My husband and I attended the Nashville Opera Company’s production of The Fall of the House of Usher based on the famous Edgar Allen Poe short stort, adapted by Phillip Glass with libretto by Arthur Yorinks.

If I had read Edgar Allen Poe’s short story The Fall of the House of Usher, it had long been misplaced from my memory. And yet, in searching YouTube, I looked through dozens of different videos of productions of The Fall of the House of Usher, some going back as far as a silent film made in Paris in 1929. I found it fascinating that this short story has such a timeless hold on the imagination of the theatrical world.

The idea of the maverick genius Philip Glass writing an opera was intriguing enough, and having seen some of his work, it seemed to make perfect sense to me. So, we dressed for the occasion and arrived in time for the pre-opera talk given by the artistic director, John Hoomes, who was clearly excited about this production. Mr. Hoomes explained that the production designer had taken video images of the rehearsal and was projecting them, both from a rear projection screen and from a front projection screen, with the cast in the middle. I am a playwright myself, and I have used both rear projection and front projection, but never both at the same time. Apparently the stage directions that accompanied the libretto were very minimal, except for one: all sound was to be amplified, at the request of the writer, Philip Glass. Interesting.
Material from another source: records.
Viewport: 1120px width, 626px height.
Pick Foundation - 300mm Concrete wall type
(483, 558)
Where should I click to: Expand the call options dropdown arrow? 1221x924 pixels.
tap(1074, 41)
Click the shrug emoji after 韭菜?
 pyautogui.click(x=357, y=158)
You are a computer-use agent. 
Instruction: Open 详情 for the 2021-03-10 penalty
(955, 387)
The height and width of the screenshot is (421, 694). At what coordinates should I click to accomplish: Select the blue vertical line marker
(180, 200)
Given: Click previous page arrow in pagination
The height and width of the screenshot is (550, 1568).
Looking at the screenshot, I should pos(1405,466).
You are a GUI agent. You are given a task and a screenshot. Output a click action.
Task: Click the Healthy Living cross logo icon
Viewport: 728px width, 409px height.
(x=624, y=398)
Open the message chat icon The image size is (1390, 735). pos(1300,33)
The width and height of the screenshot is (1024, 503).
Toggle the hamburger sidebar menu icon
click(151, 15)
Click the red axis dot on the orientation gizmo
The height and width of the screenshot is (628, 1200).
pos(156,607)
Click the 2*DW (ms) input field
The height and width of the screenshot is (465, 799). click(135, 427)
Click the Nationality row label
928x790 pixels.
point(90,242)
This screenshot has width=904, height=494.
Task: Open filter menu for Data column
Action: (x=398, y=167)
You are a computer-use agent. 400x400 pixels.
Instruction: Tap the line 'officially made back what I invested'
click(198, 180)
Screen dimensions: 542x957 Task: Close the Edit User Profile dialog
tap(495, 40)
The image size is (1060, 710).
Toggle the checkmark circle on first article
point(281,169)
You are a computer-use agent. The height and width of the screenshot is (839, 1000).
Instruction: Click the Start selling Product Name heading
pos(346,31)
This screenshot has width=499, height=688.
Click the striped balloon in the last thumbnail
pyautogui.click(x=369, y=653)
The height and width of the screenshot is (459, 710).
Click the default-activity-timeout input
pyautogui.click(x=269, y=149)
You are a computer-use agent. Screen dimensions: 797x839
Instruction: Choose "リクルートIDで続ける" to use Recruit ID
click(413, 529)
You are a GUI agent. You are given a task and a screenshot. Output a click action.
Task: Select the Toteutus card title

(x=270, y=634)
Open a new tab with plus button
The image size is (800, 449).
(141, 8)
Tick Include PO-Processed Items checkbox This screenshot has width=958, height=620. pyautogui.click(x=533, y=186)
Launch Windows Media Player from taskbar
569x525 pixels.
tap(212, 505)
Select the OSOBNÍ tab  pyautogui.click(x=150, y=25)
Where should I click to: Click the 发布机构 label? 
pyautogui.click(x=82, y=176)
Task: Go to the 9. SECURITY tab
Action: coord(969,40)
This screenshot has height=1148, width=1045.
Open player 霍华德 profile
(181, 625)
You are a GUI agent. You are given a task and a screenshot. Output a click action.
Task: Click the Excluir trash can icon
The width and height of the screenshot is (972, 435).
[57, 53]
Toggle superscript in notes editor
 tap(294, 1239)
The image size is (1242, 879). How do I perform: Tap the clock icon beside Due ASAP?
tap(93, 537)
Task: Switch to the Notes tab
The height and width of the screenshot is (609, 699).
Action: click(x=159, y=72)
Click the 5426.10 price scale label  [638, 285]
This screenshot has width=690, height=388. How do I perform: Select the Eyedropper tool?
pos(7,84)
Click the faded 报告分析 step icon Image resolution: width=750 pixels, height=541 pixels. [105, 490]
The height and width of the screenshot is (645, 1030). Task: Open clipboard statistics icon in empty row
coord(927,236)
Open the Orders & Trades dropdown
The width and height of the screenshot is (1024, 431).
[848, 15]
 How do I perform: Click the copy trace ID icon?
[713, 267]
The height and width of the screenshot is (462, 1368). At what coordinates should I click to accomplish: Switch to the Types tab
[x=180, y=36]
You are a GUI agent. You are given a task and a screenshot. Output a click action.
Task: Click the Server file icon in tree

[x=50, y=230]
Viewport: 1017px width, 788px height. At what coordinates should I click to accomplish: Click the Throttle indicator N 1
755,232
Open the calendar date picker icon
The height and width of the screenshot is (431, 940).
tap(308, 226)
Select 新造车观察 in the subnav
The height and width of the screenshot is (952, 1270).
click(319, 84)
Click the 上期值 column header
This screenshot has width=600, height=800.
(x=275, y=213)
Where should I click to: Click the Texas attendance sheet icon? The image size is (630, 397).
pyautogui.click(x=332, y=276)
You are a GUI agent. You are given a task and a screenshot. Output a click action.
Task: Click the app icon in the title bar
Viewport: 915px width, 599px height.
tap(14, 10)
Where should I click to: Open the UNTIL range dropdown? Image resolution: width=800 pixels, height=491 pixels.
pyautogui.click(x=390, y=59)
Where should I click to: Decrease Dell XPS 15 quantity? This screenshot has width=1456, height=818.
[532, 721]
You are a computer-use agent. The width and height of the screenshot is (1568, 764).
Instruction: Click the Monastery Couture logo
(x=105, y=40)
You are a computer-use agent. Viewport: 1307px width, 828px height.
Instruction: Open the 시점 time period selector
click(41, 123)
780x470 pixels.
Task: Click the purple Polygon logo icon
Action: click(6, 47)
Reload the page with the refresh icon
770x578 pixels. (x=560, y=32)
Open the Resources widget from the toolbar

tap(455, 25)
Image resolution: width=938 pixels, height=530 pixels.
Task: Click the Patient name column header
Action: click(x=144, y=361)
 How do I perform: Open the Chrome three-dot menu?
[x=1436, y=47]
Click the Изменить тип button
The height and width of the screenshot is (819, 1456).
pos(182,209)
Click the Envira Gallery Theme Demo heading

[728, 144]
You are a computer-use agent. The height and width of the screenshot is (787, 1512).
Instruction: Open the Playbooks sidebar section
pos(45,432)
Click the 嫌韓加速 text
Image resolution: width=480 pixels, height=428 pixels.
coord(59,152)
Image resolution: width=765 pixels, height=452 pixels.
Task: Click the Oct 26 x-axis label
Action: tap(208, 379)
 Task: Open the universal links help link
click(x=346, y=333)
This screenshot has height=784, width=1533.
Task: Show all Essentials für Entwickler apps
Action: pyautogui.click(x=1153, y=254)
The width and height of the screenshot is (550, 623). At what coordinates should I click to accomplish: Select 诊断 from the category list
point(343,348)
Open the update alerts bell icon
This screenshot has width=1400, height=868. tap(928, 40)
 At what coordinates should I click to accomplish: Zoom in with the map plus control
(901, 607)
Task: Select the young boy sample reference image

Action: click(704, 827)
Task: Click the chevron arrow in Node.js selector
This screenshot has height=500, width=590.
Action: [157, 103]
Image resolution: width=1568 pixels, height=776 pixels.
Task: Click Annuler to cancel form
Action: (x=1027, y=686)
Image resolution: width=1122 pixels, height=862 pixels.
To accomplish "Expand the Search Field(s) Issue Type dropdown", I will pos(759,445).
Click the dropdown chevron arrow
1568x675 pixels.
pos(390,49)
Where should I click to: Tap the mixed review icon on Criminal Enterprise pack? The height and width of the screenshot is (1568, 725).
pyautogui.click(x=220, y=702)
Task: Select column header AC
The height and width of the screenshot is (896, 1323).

The opera’s orchestra was small and extremely talented. In fact the cast is small, by opera standards.

The opera begins with the reading of a strange letter, a letter beseeching a young man, William, to come to the aid of a boyhood friend from school, Roderick Usher. The letter tells of sadness and unbearable melancholy, of some inexplicable malady that has come over Roderick, and which begs William to visit. So sure is he that William will come, Roderick admonishes him not to bother to replying, as he knows William will leave immediately, which William does. To me, this letter was intimate, almost one that a lover would write. We learn soon enough that William never even really knew Rodrick that well.

And so begins a tale of mystery and madness, all set to the relentless beauty of recurring music, in the most inventive setting I have ever seen. The production designer, Barry Steel, was a most important player here, enveloping the cast with ghostly gothic images, ethereal and dread-inspiring, working seamlessly with the score. This led me at points to whisper to myself and my companion the word, “brilliant “. I had the feeling that if any of the first creators of classic opera productions had had these tools at their disposal, they would have used them in an instant.

That said, madness is not an easy place to visit.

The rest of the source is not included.